I Actually Can Read Your "Poker Face": The Effect of Emotion Suppression on Language Production During Dyadic Interactions

Brett PetersUniversity of Rochester, Rochester, New York, United States
Jennifer RocheUniversity of Rochester, Rochester, New York, USA
Jeremy JamiesonUniversity of Rochester, Rochester, New York, United States

Abstract

Research has demonstrated that deception is more cognitively demanding than truthful communication. Furthermore, evidence suggests when put under certain cognitive constraints interlocutors exhibit more disfluencies during production planning. One common emotion regulation strategy involving deception is emotion suppression. Recent research indicated emotion suppression can lead to maladaptive threat responses in both members of a dyadic interaction.
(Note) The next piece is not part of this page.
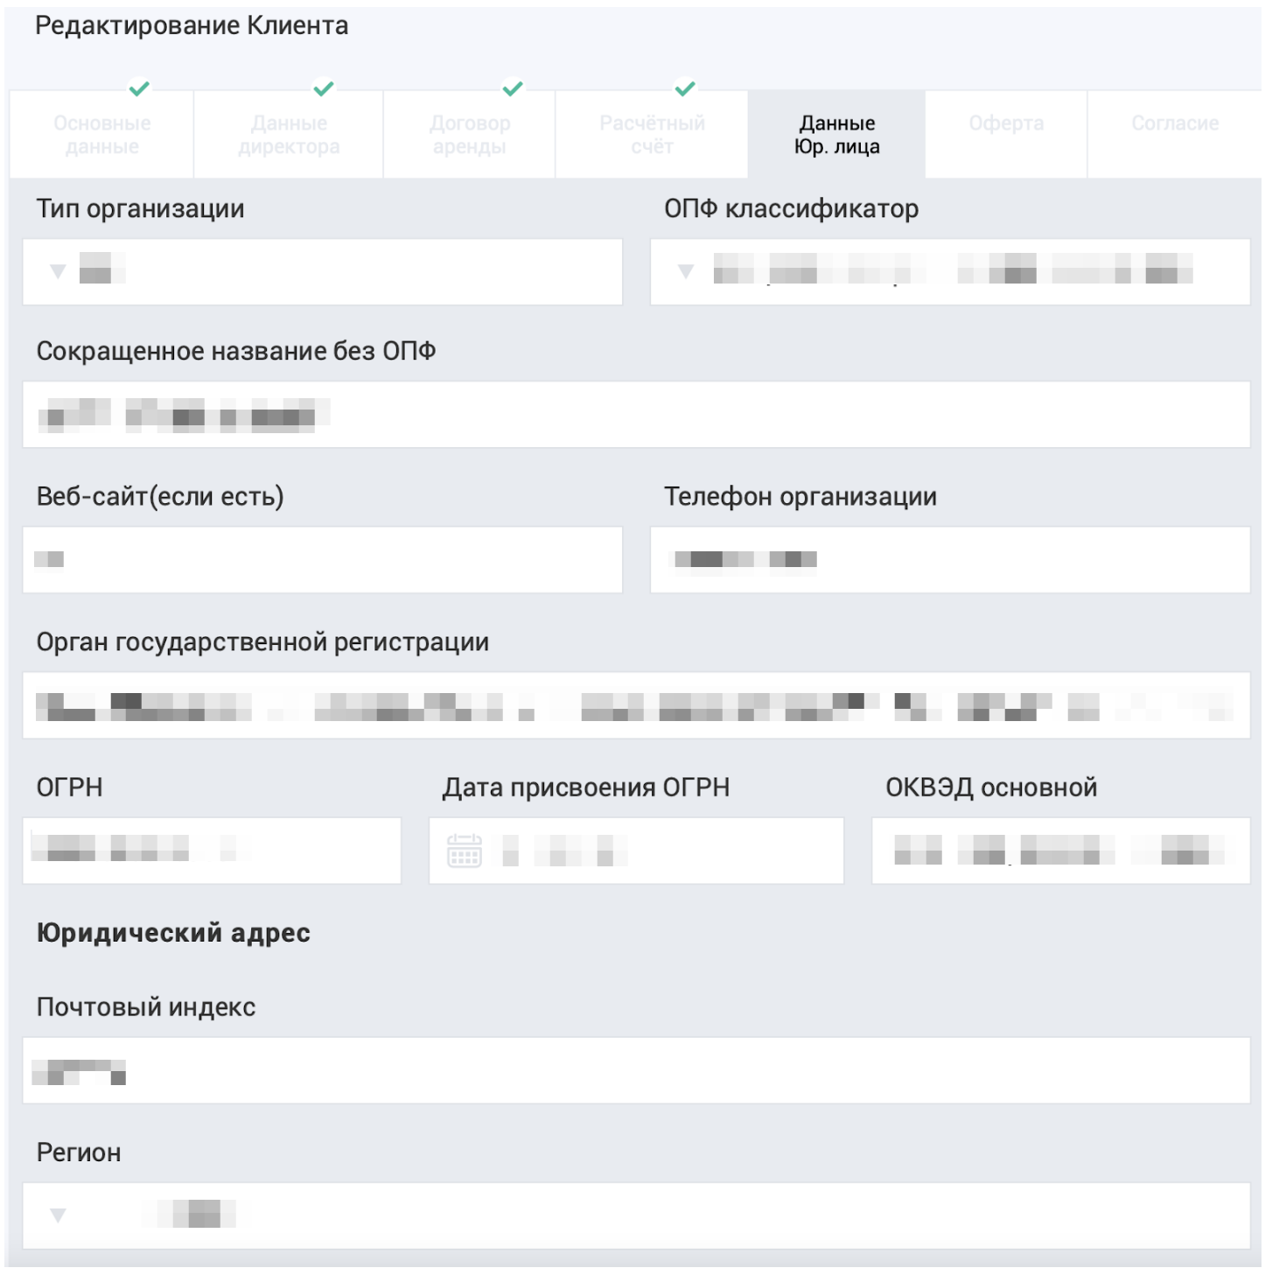1272x1282 pixels.
Task: Click the green checkmark above Основные данные
Action: [139, 88]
The current study juxtaposed research on communication and emotion regulation by having two participants watch and discuss an emotionally evocative video. Before engaging in the conversation, one participant (the agent) was asked to express or suppress non-verbal affective displays while the other person (the target) received no special instruction. We hypothesized that targets’ perception of suppression would affect their production system. Results supported our hypothesis, disfluencies increased for suppressive agents but decreased for targets of suppression, suggesting that the social constraints may have lead dyads to expend more cognitive resources on speaking appropriate utterances.